═══ Quoted passage
Saturday, February 28, 2009
Here is my first dress, from Vogue pattern #8379. I entered it in the February Sewing Contest being held on LHCF. Made it just in time as today is the deadline. ETA: I won 1st place and a gift card for the fabric store of my choice! Thanks so much to Queen SH for sponsoring the contest.
The pattern was categorized "Very Easy"...hmph. No comment. It took me 12 hours from start to finish. I had fit issues. I have been losing weight since being on the raw vegan diet so my measurements at bust and waist put me at a size 10. Sadly, my upper arms do not. I have those dreadful saggy wings that probably would have felt at home in a size 14 sleeve. And speaking of arms, the First Lady has definitely gotten me motivated to work those wings right off.
So I consider this dress my summer body motivation dress. It is made from a sheer cotton blend fabric I got off the sale table of Vogue Fabrics Outlet a couple months ago. It looks good from a distance but up close it is a mess! I used 4 different colored threads, the hem is uneven and the armholes are...well, I'd rather not talk about them. It's just too embarrassing. The dress looks good on me, though. The neckline is a lot deeper on me than the mannequin because I wanted a sexier take on this dress. I made a neck sash to give it a flirty, vintage feel.
I would definitely make this dress again, but with sleeves, both long and short. I would also like a longer version in a really nice fabric for evening. I love this dress pattern. I will practice my hemming before I make it again.
Monday, February 16, 2009
Dress by Pierre Cardin
Image from The Frock
I love, love, love fashion from the 40s, 50s, 60s and 70s and it is my dream to be able to sew beautiful garments inspired by these silhouettes. I have lucked up on eBay before and managed to win a great 60s frock pattern for one dollar plus shipping, but got outbid on all the others. Then I happened upon a wonderful site that specializes in beautiful vintage patterns but their prices are too steep for my budget.
As I mentioned in my previous post, we went down to Arcola, Illinois to check out some Amish furniture and antiques. I was more interested in the quilts. My gosh, those quilts--absolutely breathtaking. My gosh, those quilts' prices--absolutely astronomical! But worth every penny, you'd better believe it.
We bopped into a little quaint antique collectibles shop and browsed their wares. They had an old black antique Singer sewing machine in-table for $300--tell me how I left without that? What a beauty. On the way out, partially hidden in the corner of a bottom shelf was a plastic shoe bin filled with what? Vintage sewing patterns! At 50 cents a pop!!! Here's what I bought:
I also managed to find three very unique antique cast iron trivets to add to my collection (I collect trivets and have them proudly displayed on a wall in my kitchen). After we left that shop we sauntered into a fabric shop a few doors down. My, my, my. A quilter's delight! The fabric prices were comparable to those here in the city so I didn't buy any. But I did manage to pick up some very nice Indian horn buttons for a linen jacket I want to sew, some crochet needles at 2 bucks each and some skeins of yarn at 2 bucks each. And now, I don't know what to do next, crochet or sew something? Perhaps a little of each :)
══════
═══ Collected material
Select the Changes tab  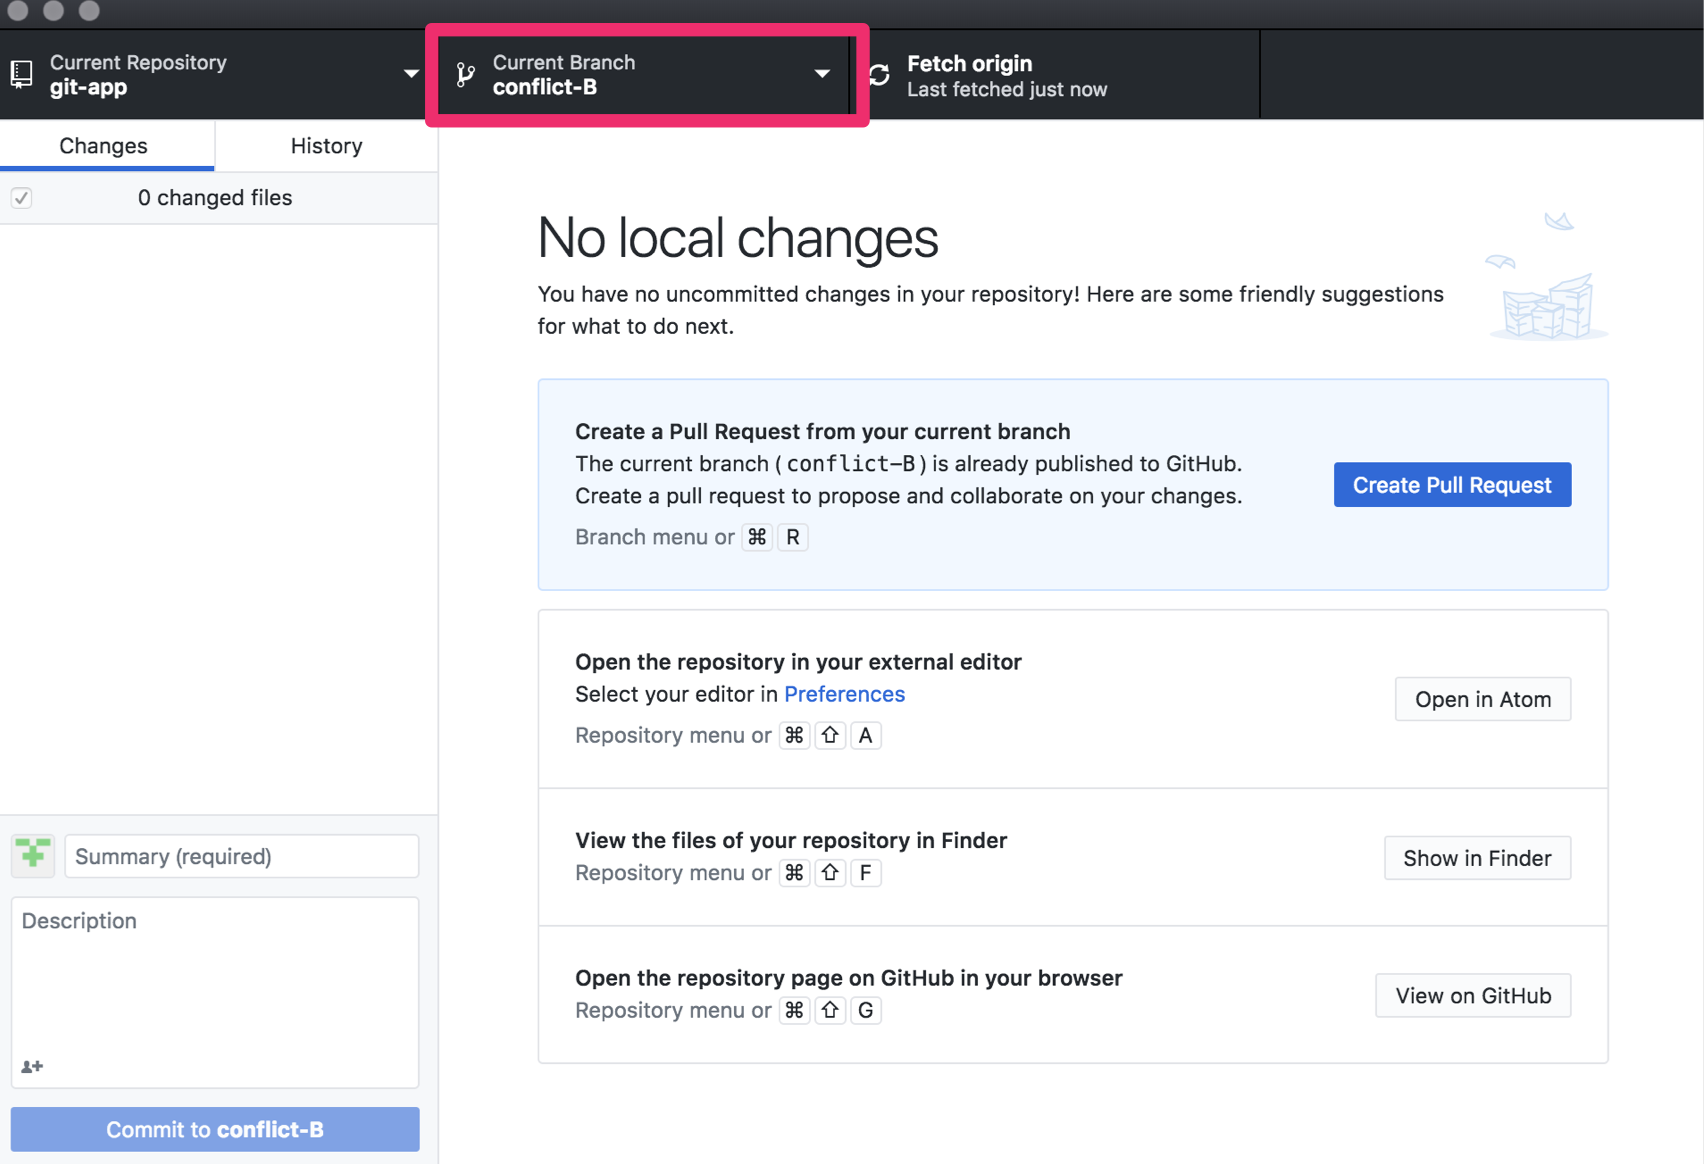(x=103, y=146)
══════
### Brief:
Continue the sewing blog posts above from the point where they stop.

### Exercise result:
Saturday, February 7, 2009
I love the neckline on this dress, and attempted to do my V1020 top's neckline in a similar manner. So much for trying. Here's my version of the top, in black matte jersey from Gorgeous Fabrics, as well as the skirt from the same pattern.
This was the first top I ever made, and I am quite pleased with it. Setting the sleeves was tricky at first, but not as bad as I thought. I did make other changes to the design of the top besides the neckline. The pattern called for ruching on the right side at the waist. I lowered mine to hit the hip to add a bit of asymmetry at the bottom. I also added a little ruching to the left upper side seam for soft gathers across the chest. They didn't come out as pronounced as I wanted them to.
The pattern instructions called for a side zipper. Why, I wonder? The pattern calls for stretchy fabrics, no zipper needed. As for the ruching, I used the zigzag stitch and string method with no problems.
As for the skirt, it's not that great looking on the pattern envelope pic.
Maybe it's the color? Anyway, I am pleased with the way my skirt turned out. It was very easy to construct and sew.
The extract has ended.